Des jeux de Berlin en 1936 aux Jeux de Londres en 1948, une exposition revient sur la manipulation d'Hitler qui détourna l'idéal olympique au profit de sa propagande raciale et médiatique. Elle revient sur le boycott particulièrement intense des athlètes juifs, et sur l’éducation physique de la jeunesse française sous le régime de Pétain (7 heures par semaine à l’école) et éclaire aussi l'histoire de certains responsables du CIO qui n'ont pas été inquiétés par les mesures d'épuration après la guerre.
Jamais encore toutefois, nous n’étions venus au Mémorial de la Shoah, un espace de paix et de recueillement, à l’architecture épurée, qui plonge immédiatement dans une ambiance de douleur et de respect. D’abord, on longe le mur des noms. Ici sont gravés, classés par année d’anéantissement, les noms (76 000 dont 11 000 enfants) et dates de naissance de tous ceux qui périrent en France du fait des persécutions antisémites.
On a beau s’y attendre, cette énumération étreint le cœur. Une visite à la crypte, aussi, tombeau symbolique des six millions de Juifs morts sans sépulture, si pure et si dépouillée.
----------------
* SÉRIE DE TÂCHES
a) Recopiez fidèlement le passage du texte sur le Mémorial de la Shoah qui va de « Jamais encore toutefois, nous » jusqu'à « et si dépouillée. » inclus.
b) Poursuivez le texte sur le Mémorial de la Shoah à la suite de sa dernière phrase.

* ENTRÉES RÉPERTORIÉES
----------------
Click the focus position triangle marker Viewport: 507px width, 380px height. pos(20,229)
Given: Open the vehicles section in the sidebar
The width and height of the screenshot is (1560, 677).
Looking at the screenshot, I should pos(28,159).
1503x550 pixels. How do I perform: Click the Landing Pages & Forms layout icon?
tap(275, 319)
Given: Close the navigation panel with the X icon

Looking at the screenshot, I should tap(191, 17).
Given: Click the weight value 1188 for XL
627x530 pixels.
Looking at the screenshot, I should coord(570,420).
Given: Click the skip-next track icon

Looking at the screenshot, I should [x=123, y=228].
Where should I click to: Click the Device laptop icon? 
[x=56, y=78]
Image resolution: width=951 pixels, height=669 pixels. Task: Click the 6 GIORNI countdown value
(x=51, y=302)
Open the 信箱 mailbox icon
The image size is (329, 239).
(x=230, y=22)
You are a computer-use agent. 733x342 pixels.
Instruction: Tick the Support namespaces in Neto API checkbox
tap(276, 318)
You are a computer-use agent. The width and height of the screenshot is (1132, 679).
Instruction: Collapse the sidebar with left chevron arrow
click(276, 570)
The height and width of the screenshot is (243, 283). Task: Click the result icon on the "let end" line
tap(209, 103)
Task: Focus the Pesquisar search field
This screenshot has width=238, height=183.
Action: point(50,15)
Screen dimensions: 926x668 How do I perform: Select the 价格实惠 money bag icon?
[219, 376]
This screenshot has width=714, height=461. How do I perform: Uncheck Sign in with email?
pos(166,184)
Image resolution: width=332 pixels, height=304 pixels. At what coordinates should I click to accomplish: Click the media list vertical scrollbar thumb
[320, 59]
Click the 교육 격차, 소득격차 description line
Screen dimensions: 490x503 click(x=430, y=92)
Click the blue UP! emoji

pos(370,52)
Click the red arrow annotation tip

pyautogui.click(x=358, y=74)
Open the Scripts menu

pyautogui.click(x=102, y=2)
----------------
* CORRIGÉ DES EXERCICES
a)
Jamais encore toutefois, nous n’étions venus au Mémorial de la Shoah, un espace de paix et de recueillement, à l’architecture épurée, qui plonge immédiatement dans une ambiance de douleur et de respect. D’abord, on longe le mur des noms. Ici sont gravés, classés par année d’anéantissement, les noms (76 000 dont 11 000 enfants) et dates de naissance de tous ceux qui périrent en France du fait des persécutions antisémites.
On a beau s’y attendre, cette énumération étreint le cœur. Une visite à la crypte, aussi, tombeau symbolique des six millions de Juifs morts sans sépulture, si pure et si dépouillée.

b)
L’accueil dans ce centre d’information est, par contraste, particulièrement chaleureux. De jolies jeunes filles en veste rouge vous guident dans ce beau bâtiment. L’exposition est scindée en deux espaces : une accumulation de faits et de témoignages, de photos et d’explications, un peu touffues toutefois, un peu « tassés », mais très intéressants. Ensuite, sport par sport, une série de biographies de sportifs juifs et de leur destin contrasté : certains torturés et assassinés, certains utilisés jusque dans les camps aux fins de propagande. Le témoignage le plus émouvant, celui du nageur français Alfred Nakache. Sur l’esplanade d’Auschwitz-Birkenau où s’effectue le tri dès l’arrivée au camp, il voit partir juste devant lui son épouse Paule, tenant dans ses bras leur fille de 3 ans, directement vers la mort. En revanche, le SS reconnaît le champion et lui dit « Je suis moi aussi un nageur, vous allez à gauche, vers le lazaret où vous serez brancardier ». Il a survécu …On y apprend aussi, entre autres informations, que la première fédération française de Juiu-jitsu (et donc de judo) fut fondée par un sportif juif, Moshé Feldenkrais, scientifique collaborateur des Jolliot-Curie, que le monde sportif français fut très peu épuré après la guerre malgré l’implication certaine de ses dirigeants dans l’Etat de Vichy. Bref, une exposition instructive, émouvante, un juste rappel de l’histoire sportive et politique de notre pays et pas seulement… Ne pas manquer, en sortant, le mur des justes (au nombre de 2693) ….Bon, entre nous, l’expo n’est pas à la hauteur du lieu (architectes : Antoine Jouve et Simon Vignaud), elle aurait pu être mieux conçue, plus ample, mieux illustrée, mais elle nous a donné l’occasion de visiter ce monument, et je pense que nous y reviendrons.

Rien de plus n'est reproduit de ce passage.